SOURCE PASSAGE
BEGIN

    MomToFour247

    Answer by MomToFour247 at 12:39 AM on Nov. 11, 2008

  • he goes out on occasion w/o me but it doesn't bother me at all! i wish he would react the same way when i want to do something though!
    pinkclover

    Answer by pinkclover at 12:40 AM on Nov. 11, 2008

  • He is going out drinking with friends, to bars, clubs, concerts...Tonight he is with a girl who has been his Best Friend since before we were even together.
    YungMum_STL

    Answer by YungMum_STL at 12:43 AM on Nov. 11, 2008

  • oh, no way.. Im sorry but I'd be pissed off.
    MomToFour247

    Answer by MomToFour247 at 12:48 AM on Nov. 11, 2008

  • Aceptable will be once every who knows when, but up to 4 times a week that's a nono. I have a 4 year old and I'm also prego; and since always my husband hangs out with his friends maybe once every 4-5 months. Never with any female friend (and he has plenty of those) strictly guys. That's consider apropiate and normal for a married man with kids... Good Luck...
    GodPRKitty

    Answer by GodPRKitty at 1:05 AM on Nov. 11, 2008

  • My husband and I talked alot before we got together and I told him that if he wasn't ready to let go of the single life before we got married and started to have kids that we could stay as boy friend and girl friend wach of us living in our own homes until he was ready to commit because i wasn't about to be married but not have a husband 1 to what ever nights a week.

    That's not cool. esp. when men usually work out side the home and as it is are able tos spend less time with their children. Why bring them into this world if you wont even commit to them.
    He told me he was a grown up and wanted to put the lmmature young guy's life away.

    So we got married and he has never ever been out drinking or anything like that. He doesn't want to go and I frequently ask him but he says he has no desire to.
    Anonymous

    Answer by Anonymous at 1:07 AM on Nov. 11, 2008

  • cont...
    cont...

END

RECORD SET
BEGIN

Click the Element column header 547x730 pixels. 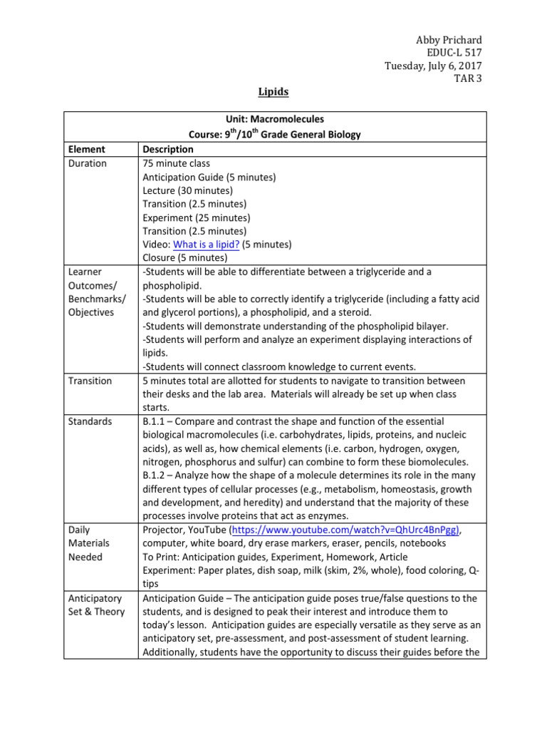[87, 149]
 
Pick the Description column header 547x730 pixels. [167, 149]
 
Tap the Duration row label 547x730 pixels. [88, 163]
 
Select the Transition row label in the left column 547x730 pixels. [90, 381]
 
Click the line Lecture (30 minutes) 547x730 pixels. [187, 190]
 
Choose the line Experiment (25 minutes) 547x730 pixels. [196, 217]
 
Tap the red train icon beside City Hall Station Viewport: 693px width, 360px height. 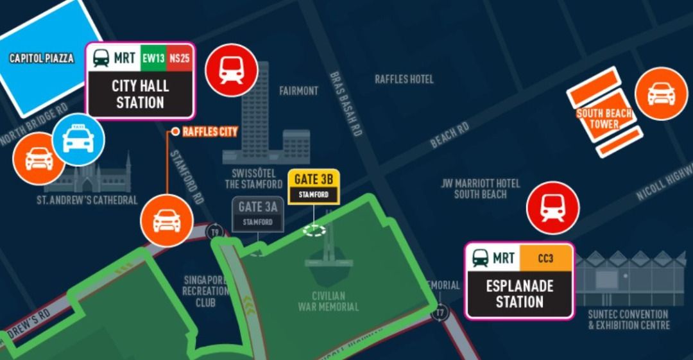231,70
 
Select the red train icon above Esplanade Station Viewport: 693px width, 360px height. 552,208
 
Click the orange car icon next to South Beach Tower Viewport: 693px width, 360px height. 661,94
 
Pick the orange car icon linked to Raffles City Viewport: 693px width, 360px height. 166,221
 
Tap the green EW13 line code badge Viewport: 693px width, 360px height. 153,58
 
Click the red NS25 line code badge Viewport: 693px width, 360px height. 179,58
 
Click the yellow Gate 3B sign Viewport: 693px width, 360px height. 313,187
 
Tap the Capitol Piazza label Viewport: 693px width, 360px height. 42,58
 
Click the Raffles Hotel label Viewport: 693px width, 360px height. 404,79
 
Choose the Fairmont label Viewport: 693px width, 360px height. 298,91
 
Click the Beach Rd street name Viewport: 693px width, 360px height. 449,135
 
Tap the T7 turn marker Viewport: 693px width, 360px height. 440,313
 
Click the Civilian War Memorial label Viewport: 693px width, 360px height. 328,301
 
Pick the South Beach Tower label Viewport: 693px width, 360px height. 604,119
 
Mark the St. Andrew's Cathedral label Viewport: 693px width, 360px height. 87,200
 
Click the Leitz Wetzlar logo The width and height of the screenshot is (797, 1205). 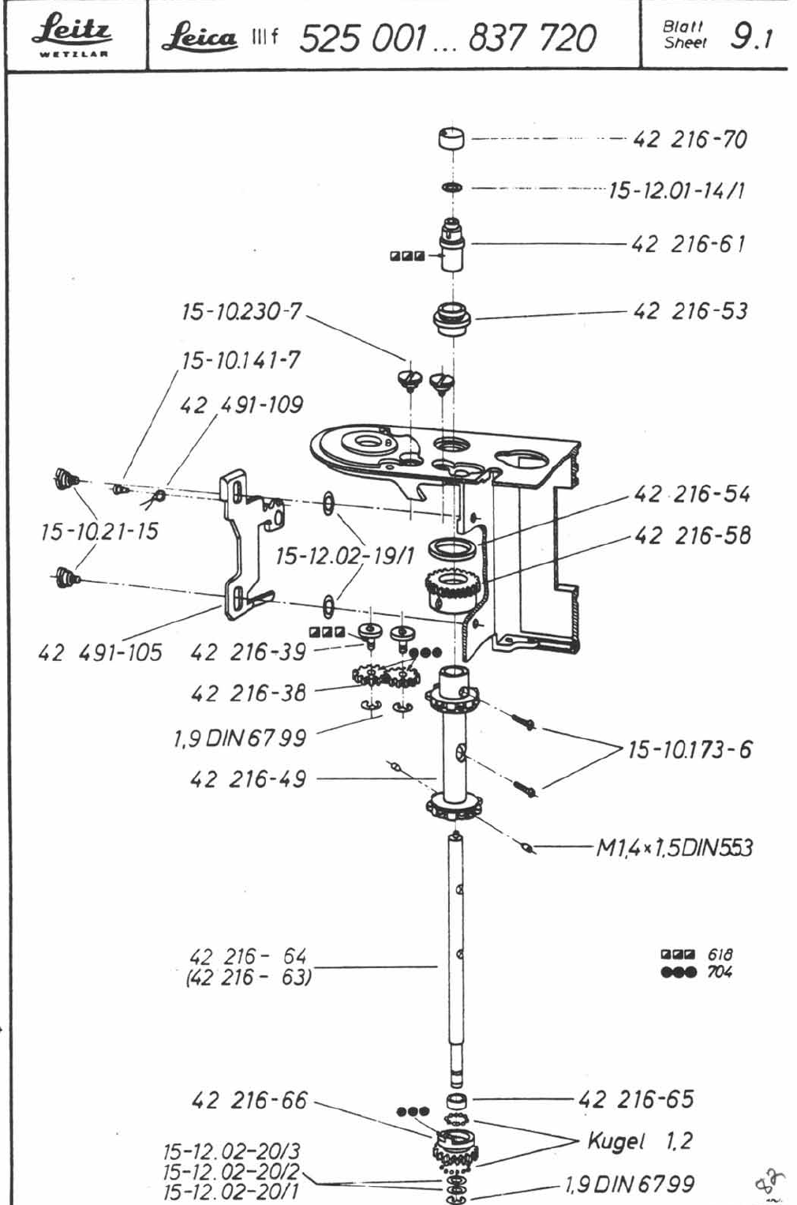(x=72, y=35)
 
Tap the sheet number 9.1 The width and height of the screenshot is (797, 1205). (x=751, y=37)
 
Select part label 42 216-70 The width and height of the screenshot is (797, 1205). (x=690, y=140)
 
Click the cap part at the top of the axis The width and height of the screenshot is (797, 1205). (x=451, y=139)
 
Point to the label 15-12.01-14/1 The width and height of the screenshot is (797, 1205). (x=677, y=190)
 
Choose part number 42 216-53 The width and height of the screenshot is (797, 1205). (x=690, y=311)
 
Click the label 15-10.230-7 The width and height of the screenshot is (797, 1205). (x=241, y=311)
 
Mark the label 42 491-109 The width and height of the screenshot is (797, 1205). (x=241, y=405)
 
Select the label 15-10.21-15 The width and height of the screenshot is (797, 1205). (x=99, y=531)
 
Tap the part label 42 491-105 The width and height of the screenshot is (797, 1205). (x=99, y=652)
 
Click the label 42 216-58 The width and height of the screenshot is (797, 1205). (x=692, y=535)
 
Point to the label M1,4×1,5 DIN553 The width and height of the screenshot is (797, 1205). (x=675, y=848)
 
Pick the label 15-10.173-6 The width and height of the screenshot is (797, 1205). (x=690, y=749)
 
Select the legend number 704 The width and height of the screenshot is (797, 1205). (x=720, y=972)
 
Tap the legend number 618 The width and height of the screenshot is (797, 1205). (x=720, y=955)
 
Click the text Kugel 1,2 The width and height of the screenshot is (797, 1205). (x=640, y=1141)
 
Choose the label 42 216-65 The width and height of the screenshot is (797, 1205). (x=636, y=1099)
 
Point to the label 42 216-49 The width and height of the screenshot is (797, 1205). (x=248, y=779)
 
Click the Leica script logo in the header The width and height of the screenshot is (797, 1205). (x=199, y=37)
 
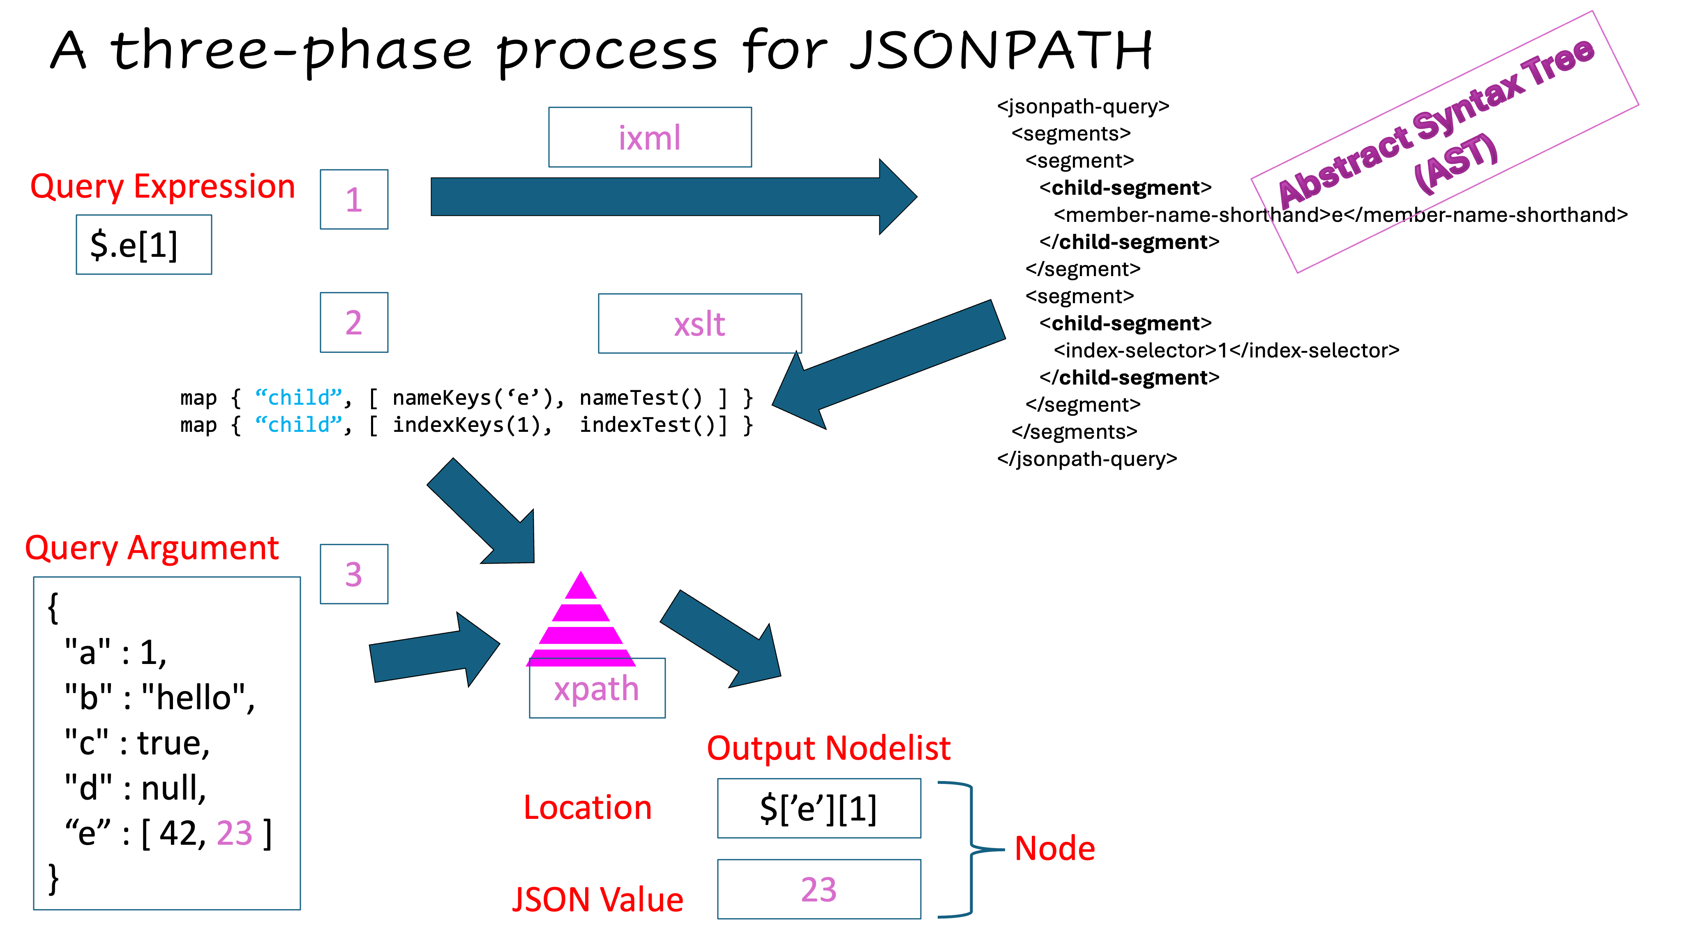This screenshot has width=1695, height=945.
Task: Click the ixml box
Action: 650,137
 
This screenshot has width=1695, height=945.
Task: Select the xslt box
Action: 699,323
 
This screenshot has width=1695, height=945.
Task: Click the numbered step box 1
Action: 354,199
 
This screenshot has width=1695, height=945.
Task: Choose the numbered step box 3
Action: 354,574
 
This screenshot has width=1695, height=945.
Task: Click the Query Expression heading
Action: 163,187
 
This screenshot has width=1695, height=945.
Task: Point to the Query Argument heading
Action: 152,548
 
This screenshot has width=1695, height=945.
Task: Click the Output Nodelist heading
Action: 828,748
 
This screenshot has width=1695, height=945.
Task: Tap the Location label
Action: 588,807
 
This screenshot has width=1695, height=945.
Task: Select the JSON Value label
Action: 597,899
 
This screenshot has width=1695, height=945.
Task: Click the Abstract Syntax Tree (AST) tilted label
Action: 1444,141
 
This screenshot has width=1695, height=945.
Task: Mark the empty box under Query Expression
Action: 144,244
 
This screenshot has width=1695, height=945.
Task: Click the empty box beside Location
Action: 819,808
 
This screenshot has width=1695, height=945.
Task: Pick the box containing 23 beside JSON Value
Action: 819,889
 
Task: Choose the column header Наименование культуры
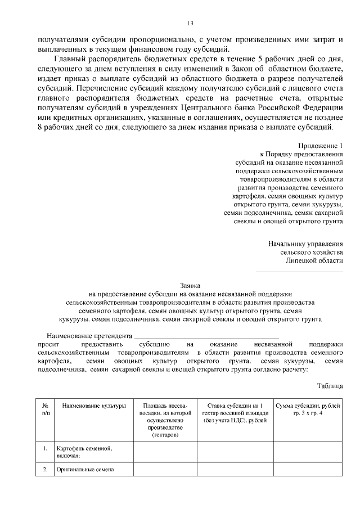pos(94,406)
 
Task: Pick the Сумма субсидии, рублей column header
pos(307,409)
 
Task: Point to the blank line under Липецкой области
pos(299,272)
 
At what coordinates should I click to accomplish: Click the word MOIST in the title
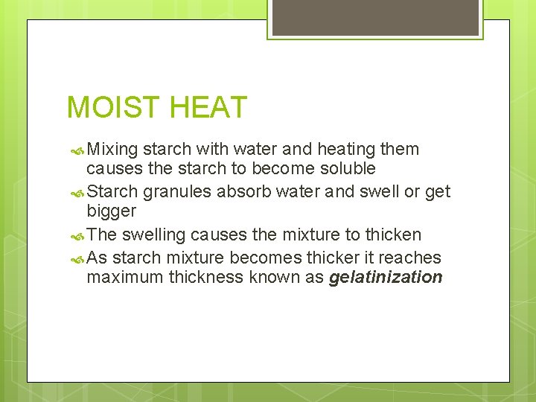click(x=113, y=108)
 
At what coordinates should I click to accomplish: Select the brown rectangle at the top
click(x=375, y=17)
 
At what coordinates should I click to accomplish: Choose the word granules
click(x=177, y=192)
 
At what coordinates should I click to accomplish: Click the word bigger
click(x=112, y=211)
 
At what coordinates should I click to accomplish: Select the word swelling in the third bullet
click(x=154, y=234)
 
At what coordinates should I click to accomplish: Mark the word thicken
click(x=393, y=234)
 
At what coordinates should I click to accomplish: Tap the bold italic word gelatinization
click(x=386, y=278)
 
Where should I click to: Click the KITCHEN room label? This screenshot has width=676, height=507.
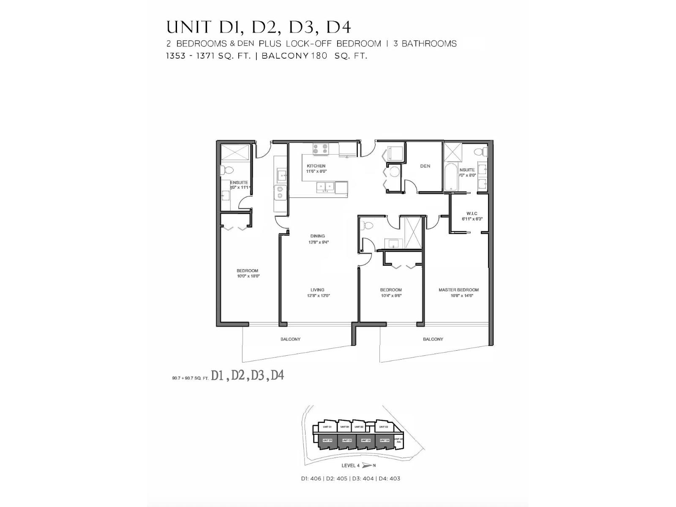pos(316,166)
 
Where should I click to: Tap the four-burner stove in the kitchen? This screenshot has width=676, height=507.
pos(320,149)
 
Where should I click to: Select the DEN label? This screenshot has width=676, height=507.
pos(425,166)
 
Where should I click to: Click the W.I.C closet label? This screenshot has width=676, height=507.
pos(472,213)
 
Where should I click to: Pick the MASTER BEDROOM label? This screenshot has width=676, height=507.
pos(458,290)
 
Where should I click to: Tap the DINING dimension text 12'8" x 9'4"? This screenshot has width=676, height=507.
pos(318,243)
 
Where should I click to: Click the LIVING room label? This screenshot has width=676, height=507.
pos(317,290)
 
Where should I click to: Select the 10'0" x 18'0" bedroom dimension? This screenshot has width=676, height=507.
pos(248,276)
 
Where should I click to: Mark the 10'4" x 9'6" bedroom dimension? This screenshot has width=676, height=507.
pos(391,296)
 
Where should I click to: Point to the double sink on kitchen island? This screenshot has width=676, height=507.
pos(325,186)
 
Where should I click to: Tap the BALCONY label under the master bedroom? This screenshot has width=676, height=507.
pos(433,339)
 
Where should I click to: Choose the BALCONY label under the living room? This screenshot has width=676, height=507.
pos(291,339)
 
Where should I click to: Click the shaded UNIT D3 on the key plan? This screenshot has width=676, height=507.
pos(366,440)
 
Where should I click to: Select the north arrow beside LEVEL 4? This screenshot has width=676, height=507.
pos(366,466)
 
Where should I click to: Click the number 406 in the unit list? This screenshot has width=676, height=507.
pos(316,479)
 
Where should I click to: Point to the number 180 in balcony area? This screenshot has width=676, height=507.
pos(319,56)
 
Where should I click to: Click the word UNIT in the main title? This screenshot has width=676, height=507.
pos(188,27)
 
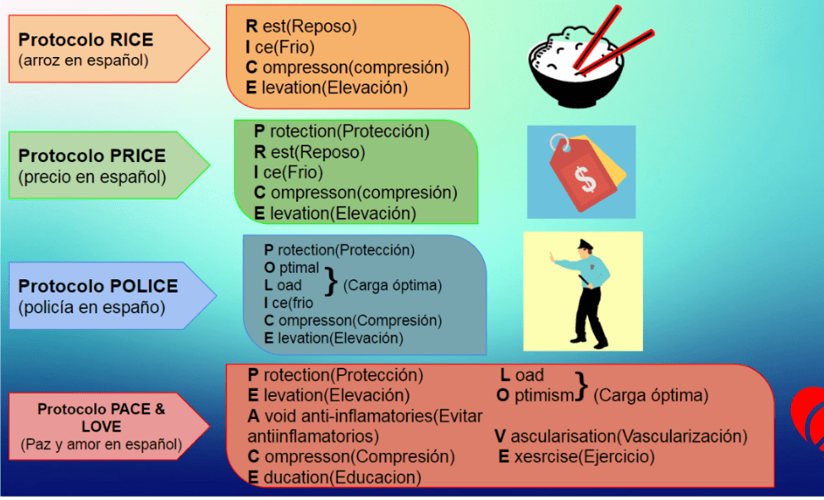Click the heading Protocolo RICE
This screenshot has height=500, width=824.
pos(86,40)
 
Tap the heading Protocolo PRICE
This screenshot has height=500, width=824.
pos(92,155)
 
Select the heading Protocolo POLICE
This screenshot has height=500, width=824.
pos(98,286)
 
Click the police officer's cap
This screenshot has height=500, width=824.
pos(582,244)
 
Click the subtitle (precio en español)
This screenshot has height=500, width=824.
pos(91,176)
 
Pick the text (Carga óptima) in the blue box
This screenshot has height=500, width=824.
pos(392,285)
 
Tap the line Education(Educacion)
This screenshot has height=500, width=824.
pos(334,477)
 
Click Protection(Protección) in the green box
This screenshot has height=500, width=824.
pos(342,131)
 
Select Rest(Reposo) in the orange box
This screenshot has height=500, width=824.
pos(301,26)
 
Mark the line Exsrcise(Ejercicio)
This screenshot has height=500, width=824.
pos(576,456)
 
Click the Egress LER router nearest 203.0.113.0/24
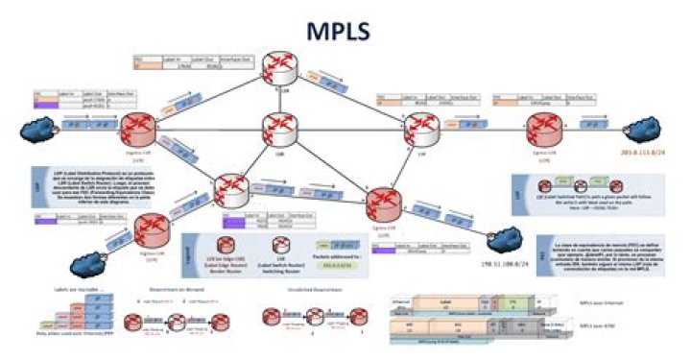544,128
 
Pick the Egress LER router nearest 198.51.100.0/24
387,203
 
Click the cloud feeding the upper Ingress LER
40,127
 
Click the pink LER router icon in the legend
229,245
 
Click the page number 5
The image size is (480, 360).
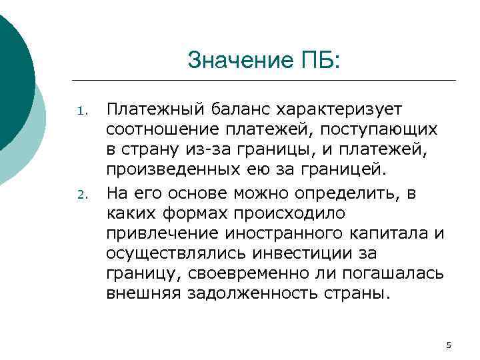click(448, 345)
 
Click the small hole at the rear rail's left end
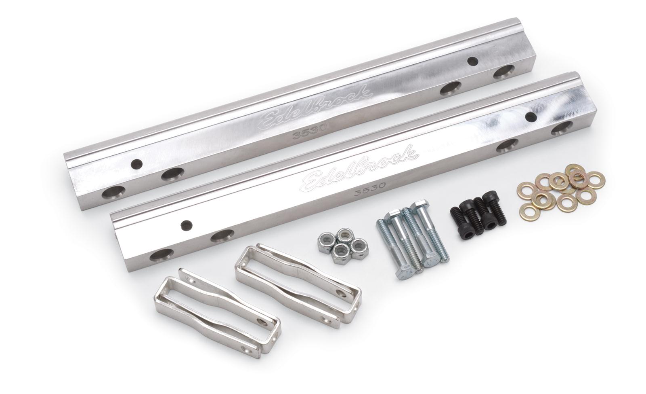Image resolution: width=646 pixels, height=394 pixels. point(138,164)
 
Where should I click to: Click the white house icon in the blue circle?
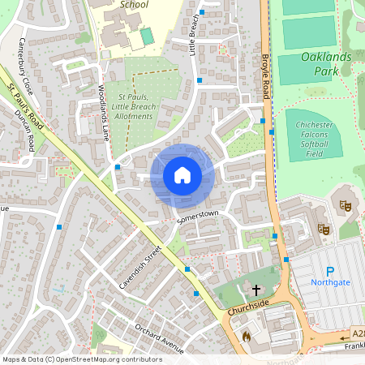182,175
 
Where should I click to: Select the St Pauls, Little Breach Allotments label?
131,105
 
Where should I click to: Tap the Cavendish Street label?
135,268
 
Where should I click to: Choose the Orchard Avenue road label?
160,334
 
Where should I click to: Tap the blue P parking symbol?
329,272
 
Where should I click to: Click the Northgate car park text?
329,282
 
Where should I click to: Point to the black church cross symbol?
257,289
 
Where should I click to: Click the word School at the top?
133,4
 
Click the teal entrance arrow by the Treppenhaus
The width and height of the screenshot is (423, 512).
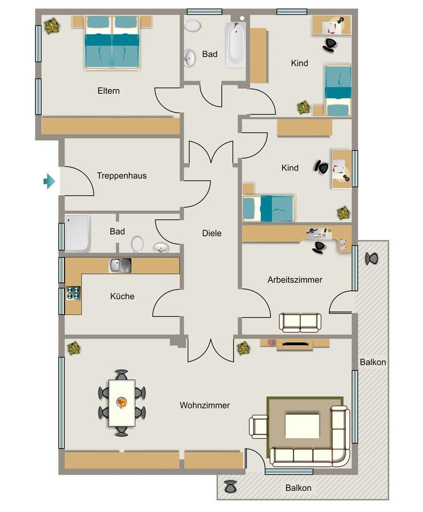point(49,181)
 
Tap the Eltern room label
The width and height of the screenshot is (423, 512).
point(108,91)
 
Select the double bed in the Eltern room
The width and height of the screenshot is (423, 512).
point(112,43)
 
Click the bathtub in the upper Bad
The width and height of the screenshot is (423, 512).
point(235,45)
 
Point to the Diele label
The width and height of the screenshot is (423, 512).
point(212,233)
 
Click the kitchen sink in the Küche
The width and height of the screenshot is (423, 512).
point(119,265)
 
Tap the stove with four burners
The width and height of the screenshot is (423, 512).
point(73,293)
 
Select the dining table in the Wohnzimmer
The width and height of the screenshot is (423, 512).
point(122,402)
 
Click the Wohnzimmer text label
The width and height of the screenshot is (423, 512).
point(205,405)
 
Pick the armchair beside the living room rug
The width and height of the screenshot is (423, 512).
point(258,427)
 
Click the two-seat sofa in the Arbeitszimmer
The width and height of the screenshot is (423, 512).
point(300,322)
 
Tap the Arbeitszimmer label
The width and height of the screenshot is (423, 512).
point(295,279)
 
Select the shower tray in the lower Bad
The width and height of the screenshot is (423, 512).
point(77,233)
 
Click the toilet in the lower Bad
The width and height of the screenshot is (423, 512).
point(138,244)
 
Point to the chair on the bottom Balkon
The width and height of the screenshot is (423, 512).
point(230,486)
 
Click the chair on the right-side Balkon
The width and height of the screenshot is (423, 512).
point(372,259)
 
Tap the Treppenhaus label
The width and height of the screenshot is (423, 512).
point(122,175)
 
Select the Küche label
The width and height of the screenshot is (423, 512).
point(122,297)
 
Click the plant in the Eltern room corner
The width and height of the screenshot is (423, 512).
point(52,26)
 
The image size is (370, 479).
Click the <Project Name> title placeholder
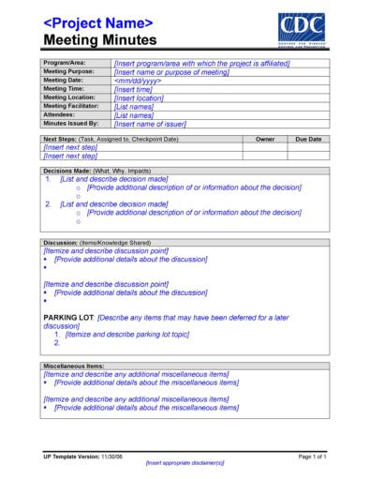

END

WHAT IS REQUIRED
Extend the forum thread about husbands who go out without their wives, picking up right after its last line.

RESULT OF THE EXERCISE
    On the other hand I try my hardest to get his buddies together for him to play basketball or paintball or street football. He enjoys it and he gets those testostrones out...lol

    But like he says he would much rather spend his time with his kids and his wife whom he doesn't get to see as much as he wants to because he works so hard.I have friends who have husbands like yours. They are falling apart in their relationships. I am not saying yours is, I'm just saying get some councling because he's out of hand and doesn't obviously care about how you feel because he hasn't stopped or considered your feelings.Good Luck.
    Anonymous

    Answer by Anonymous at 1:08 AM on Nov. 11, 2008

  • I think once every 4-5 months may be a little too strict. Either way it should be something you both agree on, maybe once every two weeks? You should get a break also, though. It's all about equality. If he gets to go out 4 times a week, so should you. You don't have any less stress or any less need for social activity. Good luck!
    Anonymous

    Answer by Anonymous at 4:30 AM on Nov. 11, 2008

  • My hubby is a home body however once in a blue moon he does go out with his friends. Which I am 100% OK with simply because he has never given me a reason not to trust him. I am 7 months prego right now however when I am not pregnant I do go out with my girlfriends. We do lunch, dinner, a movie and sometimes a club. Thank God mine doesn't go balistics. I believe that the reason that we are OK with the outings is because we had an understanding from the beginning and neither one of us has done anything wrong or given the other any reason not to trust each-other. As far as I know at least.
    In your case I would say going out 2-4 times a week is a bit much. Maybe 1 time a week if that but definately 2 X a month should not be a problem.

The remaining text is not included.